** TASK GOAL **
The records that follow are to be given again exactly.

** PROVIDED ENTRIES **
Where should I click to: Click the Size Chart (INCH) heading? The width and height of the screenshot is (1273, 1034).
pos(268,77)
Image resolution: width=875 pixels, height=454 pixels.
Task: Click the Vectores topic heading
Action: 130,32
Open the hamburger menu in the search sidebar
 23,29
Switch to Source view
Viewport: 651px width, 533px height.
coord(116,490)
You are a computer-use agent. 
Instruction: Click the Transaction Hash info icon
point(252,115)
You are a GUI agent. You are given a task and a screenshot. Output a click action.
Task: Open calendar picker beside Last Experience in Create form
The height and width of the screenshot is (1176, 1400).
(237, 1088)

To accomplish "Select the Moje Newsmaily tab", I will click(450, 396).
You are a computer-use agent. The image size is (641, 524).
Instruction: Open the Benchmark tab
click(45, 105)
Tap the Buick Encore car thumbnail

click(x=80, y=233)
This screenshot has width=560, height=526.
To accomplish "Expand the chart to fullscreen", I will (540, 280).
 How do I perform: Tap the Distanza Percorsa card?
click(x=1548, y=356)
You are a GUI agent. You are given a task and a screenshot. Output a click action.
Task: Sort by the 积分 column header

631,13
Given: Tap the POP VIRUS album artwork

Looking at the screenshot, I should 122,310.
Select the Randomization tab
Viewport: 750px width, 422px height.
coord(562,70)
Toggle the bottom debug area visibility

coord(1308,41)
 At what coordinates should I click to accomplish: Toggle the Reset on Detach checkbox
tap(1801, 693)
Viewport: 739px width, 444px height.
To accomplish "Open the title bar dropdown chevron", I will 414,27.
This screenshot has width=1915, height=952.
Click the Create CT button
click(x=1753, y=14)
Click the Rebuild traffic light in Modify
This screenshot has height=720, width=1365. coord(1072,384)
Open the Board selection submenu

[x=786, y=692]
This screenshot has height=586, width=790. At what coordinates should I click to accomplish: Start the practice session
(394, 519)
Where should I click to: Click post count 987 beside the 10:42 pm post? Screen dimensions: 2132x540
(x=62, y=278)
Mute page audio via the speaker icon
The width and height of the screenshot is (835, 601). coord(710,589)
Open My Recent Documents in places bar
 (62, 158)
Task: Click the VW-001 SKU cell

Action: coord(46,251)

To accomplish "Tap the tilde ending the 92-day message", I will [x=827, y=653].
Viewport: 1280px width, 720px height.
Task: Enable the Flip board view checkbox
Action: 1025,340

** EXERCISE RESPONSE **
Where should I click to: Click the Size Chart (INCH) heading? The width and height of the screenshot is (1273, 1034).
pos(268,77)
Image resolution: width=875 pixels, height=454 pixels.
Task: Click the Vectores topic heading
Action: 130,32
Open the hamburger menu in the search sidebar
 23,29
Switch to Source view
Viewport: 651px width, 533px height.
coord(116,490)
You are a computer-use agent. 
Instruction: Click the Transaction Hash info icon
point(252,115)
You are a GUI agent. You are given a task and a screenshot. Output a click action.
Task: Open calendar picker beside Last Experience in Create form
The height and width of the screenshot is (1176, 1400).
(237, 1088)

To accomplish "Select the Moje Newsmaily tab", I will click(450, 396).
You are a computer-use agent. The image size is (641, 524).
Instruction: Open the Benchmark tab
click(45, 105)
Tap the Buick Encore car thumbnail

click(x=80, y=233)
This screenshot has width=560, height=526.
To accomplish "Expand the chart to fullscreen", I will (540, 280).
 How do I perform: Tap the Distanza Percorsa card?
click(x=1548, y=356)
You are a GUI agent. You are given a task and a screenshot. Output a click action.
Task: Sort by the 积分 column header

631,13
Given: Tap the POP VIRUS album artwork

Looking at the screenshot, I should 122,310.
Select the Randomization tab
Viewport: 750px width, 422px height.
coord(562,70)
Toggle the bottom debug area visibility

coord(1308,41)
 At what coordinates should I click to accomplish: Toggle the Reset on Detach checkbox
tap(1801, 693)
Viewport: 739px width, 444px height.
To accomplish "Open the title bar dropdown chevron", I will 414,27.
This screenshot has width=1915, height=952.
Click the Create CT button
click(x=1753, y=14)
Click the Rebuild traffic light in Modify
This screenshot has height=720, width=1365. coord(1072,384)
Open the Board selection submenu

[x=786, y=692]
This screenshot has height=586, width=790. At what coordinates should I click to accomplish: Start the practice session
(394, 519)
Where should I click to: Click post count 987 beside the 10:42 pm post? Screen dimensions: 2132x540
(x=62, y=278)
Mute page audio via the speaker icon
The width and height of the screenshot is (835, 601). coord(710,589)
Open My Recent Documents in places bar
 (62, 158)
Task: Click the VW-001 SKU cell

Action: coord(46,251)

To accomplish "Tap the tilde ending the 92-day message", I will [x=827, y=653].
Viewport: 1280px width, 720px height.
Task: Enable the Flip board view checkbox
Action: 1025,340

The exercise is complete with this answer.